The tunnel will provide increased capacity in the waste water network across large swathes of the south-side of Glasgow, improved river water quality and reduction in flooding. Delivered through Costain Vinci Joint Venture, many hundreds of workers from contractors in Scotland and beyond – including specialists involved in tunnelling projects around the world – have been involved in the £100m project.
Work is ongoing on building the resilience of the water network in Ayrshire and East Renfrewshire in a £120m project which will benefit more than 200,000 customers. It will allow Scottish Water to maintain supply and respond more effectively when issues do happen such as burst mains.
But it’s not just Scotland’s heavily-populated urban areas which are benefitting from investment. A £10m waste water project in Stromness has just been completed which will see customer and environmental improvements delivered.
A Scottish Water spokesman said: “Keeping our customers in supply with fresh, clear and clean drinking water is a vital part of what we do. Delivering more than 1.3 billion litres a day to customers depends on an infrastructure network which is both resilient and reliable.
“The Shieldhall Tunnel project is literally the single biggest upgrade to Glasgow’s waste water network in more than a century. The team delivering it are absolutely aware of the Victorian legacy they are building upon.
“The investment we’re committing to water main upgrades and sewer replacement involves a workforce which stretches beyond just Scottish Water. We have an expansive supply chain of alliance and delivery partners with more than 3000 people employed by companies who work with us to deliver these improvements.
“As a key player in Scotland’s civil engineering infrastructure, including through our work with house builders, the construction and development sector and connecting new business and domestic customers to the network, Scottish Water has a significant effect on the country’s economy.
“We strive to deliver all of this at a cost which is as low as possible for our customers and sensitive to environmental impact.
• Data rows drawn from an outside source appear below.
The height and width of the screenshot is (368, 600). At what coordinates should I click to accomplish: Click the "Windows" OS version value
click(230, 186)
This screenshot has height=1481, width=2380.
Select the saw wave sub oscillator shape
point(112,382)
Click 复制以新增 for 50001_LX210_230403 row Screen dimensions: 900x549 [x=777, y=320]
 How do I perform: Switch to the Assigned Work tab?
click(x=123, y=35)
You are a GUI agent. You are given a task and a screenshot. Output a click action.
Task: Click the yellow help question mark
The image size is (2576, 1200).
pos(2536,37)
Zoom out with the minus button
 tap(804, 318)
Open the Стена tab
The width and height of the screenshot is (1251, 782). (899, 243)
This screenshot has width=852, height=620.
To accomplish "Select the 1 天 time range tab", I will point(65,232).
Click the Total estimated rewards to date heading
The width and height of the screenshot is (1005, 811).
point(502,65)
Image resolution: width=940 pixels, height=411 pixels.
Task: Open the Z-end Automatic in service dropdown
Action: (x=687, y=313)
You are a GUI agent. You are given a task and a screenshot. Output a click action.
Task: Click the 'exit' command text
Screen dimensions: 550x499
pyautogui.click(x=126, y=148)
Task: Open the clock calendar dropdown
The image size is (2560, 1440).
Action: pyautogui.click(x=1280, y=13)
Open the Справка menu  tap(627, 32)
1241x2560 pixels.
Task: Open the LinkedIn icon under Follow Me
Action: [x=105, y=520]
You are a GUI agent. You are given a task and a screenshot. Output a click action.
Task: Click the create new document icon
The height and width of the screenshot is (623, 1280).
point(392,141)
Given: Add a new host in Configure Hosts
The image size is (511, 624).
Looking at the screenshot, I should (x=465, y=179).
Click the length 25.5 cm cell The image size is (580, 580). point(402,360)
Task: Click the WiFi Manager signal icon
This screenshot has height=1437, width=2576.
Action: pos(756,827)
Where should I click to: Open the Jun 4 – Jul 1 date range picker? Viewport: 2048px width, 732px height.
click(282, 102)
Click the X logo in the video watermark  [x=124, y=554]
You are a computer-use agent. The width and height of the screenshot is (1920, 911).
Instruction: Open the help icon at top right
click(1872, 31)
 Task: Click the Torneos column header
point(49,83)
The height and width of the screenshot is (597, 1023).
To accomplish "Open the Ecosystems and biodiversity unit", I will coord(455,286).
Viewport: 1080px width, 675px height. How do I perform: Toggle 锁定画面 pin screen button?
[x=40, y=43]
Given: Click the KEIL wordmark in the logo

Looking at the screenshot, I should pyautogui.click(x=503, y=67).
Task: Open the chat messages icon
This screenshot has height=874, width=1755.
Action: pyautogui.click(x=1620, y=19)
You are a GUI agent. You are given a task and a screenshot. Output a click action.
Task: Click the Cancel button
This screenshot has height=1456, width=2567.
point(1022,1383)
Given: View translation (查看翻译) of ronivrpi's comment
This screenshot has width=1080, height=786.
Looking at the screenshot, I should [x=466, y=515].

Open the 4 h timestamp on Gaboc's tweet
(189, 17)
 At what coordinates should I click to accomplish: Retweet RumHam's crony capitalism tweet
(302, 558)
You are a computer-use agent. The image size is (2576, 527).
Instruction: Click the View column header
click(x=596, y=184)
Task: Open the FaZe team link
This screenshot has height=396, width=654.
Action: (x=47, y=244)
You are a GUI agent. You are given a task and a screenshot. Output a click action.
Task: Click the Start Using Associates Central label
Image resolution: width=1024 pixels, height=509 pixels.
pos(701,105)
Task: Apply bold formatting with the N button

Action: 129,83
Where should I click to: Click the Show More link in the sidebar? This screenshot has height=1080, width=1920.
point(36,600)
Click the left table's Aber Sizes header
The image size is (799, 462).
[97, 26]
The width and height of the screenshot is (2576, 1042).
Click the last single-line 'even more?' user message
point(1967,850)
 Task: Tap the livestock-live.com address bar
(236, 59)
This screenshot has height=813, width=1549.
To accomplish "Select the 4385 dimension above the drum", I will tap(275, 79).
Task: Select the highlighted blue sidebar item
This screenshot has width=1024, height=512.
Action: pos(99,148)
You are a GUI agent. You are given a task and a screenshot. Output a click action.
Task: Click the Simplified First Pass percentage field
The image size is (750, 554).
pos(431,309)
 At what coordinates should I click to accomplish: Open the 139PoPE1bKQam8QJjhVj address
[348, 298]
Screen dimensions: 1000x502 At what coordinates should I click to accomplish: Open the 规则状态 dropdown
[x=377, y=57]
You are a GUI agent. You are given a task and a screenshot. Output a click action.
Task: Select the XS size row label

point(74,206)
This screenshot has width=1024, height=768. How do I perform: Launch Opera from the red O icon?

“The logistical scale of what Scottish Water does, around the clock, seven days a week, is hugely significant. The water we supply powers business and industry. Our domestic customers use on average 150 litres of water a day – almost without even thinking about it.
“Shaping the Future provides all of our customers and stakeholders – domestic and business or across the various groups who have an interest in what we do – with a real chance to help us deliver on our ambitions for the decades to come.”